Given instruction: Copy the listing below line for line, with no changes.

▼▼▼

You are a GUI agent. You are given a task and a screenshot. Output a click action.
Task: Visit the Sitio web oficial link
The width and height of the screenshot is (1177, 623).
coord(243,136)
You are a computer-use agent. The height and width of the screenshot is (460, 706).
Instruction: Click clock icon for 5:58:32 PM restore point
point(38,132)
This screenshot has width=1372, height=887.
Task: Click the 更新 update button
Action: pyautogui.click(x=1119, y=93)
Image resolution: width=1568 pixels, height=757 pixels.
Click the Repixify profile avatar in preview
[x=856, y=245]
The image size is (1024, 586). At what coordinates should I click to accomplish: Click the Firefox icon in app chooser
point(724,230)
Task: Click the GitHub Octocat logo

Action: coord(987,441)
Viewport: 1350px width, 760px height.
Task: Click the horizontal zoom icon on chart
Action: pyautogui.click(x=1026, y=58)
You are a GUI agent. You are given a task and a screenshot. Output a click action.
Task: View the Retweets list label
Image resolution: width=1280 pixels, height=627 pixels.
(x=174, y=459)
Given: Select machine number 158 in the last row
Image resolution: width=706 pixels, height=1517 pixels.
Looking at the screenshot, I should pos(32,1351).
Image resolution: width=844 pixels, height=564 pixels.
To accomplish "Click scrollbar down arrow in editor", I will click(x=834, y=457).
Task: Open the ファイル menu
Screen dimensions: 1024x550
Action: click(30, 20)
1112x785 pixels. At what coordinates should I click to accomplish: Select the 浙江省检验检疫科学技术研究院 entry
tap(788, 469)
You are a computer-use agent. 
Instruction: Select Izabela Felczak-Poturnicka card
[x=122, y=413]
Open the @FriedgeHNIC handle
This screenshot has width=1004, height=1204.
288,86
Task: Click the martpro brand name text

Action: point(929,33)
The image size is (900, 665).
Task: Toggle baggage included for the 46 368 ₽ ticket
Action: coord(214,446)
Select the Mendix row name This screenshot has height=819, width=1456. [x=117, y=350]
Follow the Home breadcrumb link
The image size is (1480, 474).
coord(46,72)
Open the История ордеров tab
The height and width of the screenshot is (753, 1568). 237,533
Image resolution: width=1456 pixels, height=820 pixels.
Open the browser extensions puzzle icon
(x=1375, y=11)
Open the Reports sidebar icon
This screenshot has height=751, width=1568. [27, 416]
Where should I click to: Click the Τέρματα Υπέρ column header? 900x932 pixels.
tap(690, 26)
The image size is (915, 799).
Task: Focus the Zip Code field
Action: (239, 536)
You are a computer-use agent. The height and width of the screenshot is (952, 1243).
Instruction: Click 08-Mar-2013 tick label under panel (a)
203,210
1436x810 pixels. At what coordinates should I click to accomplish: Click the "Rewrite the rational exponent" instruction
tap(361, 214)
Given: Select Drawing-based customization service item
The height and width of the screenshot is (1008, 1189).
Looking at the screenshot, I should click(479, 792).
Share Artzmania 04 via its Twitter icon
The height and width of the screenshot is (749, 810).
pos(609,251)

▲▲▲

Written answer:
You are a GUI agent. You are given a task and a screenshot. Output a click action.
Task: Visit the Sitio web oficial link
The width and height of the screenshot is (1177, 623).
coord(243,136)
You are a computer-use agent. The height and width of the screenshot is (460, 706).
Instruction: Click clock icon for 5:58:32 PM restore point
point(38,132)
This screenshot has width=1372, height=887.
Task: Click the 更新 update button
Action: pyautogui.click(x=1119, y=93)
Image resolution: width=1568 pixels, height=757 pixels.
Click the Repixify profile avatar in preview
[x=856, y=245]
The image size is (1024, 586). At what coordinates should I click to accomplish: Click the Firefox icon in app chooser
point(724,230)
Task: Click the GitHub Octocat logo

Action: coord(987,441)
Viewport: 1350px width, 760px height.
Task: Click the horizontal zoom icon on chart
Action: pyautogui.click(x=1026, y=58)
You are a GUI agent. You are given a task and a screenshot. Output a click action.
Task: View the Retweets list label
Image resolution: width=1280 pixels, height=627 pixels.
(x=174, y=459)
Given: Select machine number 158 in the last row
Image resolution: width=706 pixels, height=1517 pixels.
Looking at the screenshot, I should pos(32,1351).
Image resolution: width=844 pixels, height=564 pixels.
To accomplish "Click scrollbar down arrow in editor", I will click(x=834, y=457).
Task: Open the ファイル menu
Screen dimensions: 1024x550
Action: click(30, 20)
1112x785 pixels. At what coordinates should I click to accomplish: Select the 浙江省检验检疫科学技术研究院 entry
tap(788, 469)
You are a computer-use agent. 
Instruction: Select Izabela Felczak-Poturnicka card
[x=122, y=413]
Open the @FriedgeHNIC handle
This screenshot has width=1004, height=1204.
288,86
Task: Click the martpro brand name text

Action: point(929,33)
The image size is (900, 665).
Task: Toggle baggage included for the 46 368 ₽ ticket
Action: coord(214,446)
Select the Mendix row name This screenshot has height=819, width=1456. [x=117, y=350]
Follow the Home breadcrumb link
The image size is (1480, 474).
coord(46,72)
Open the История ордеров tab
The height and width of the screenshot is (753, 1568). 237,533
Image resolution: width=1456 pixels, height=820 pixels.
Open the browser extensions puzzle icon
(x=1375, y=11)
Open the Reports sidebar icon
This screenshot has height=751, width=1568. [27, 416]
Where should I click to: Click the Τέρματα Υπέρ column header? 900x932 pixels.
tap(690, 26)
The image size is (915, 799).
Task: Focus the Zip Code field
Action: (239, 536)
You are a computer-use agent. The height and width of the screenshot is (952, 1243).
Instruction: Click 08-Mar-2013 tick label under panel (a)
203,210
1436x810 pixels. At what coordinates should I click to accomplish: Click the "Rewrite the rational exponent" instruction
tap(361, 214)
Given: Select Drawing-based customization service item
The height and width of the screenshot is (1008, 1189).
Looking at the screenshot, I should click(479, 792).
Share Artzmania 04 via its Twitter icon
The height and width of the screenshot is (749, 810).
pos(609,251)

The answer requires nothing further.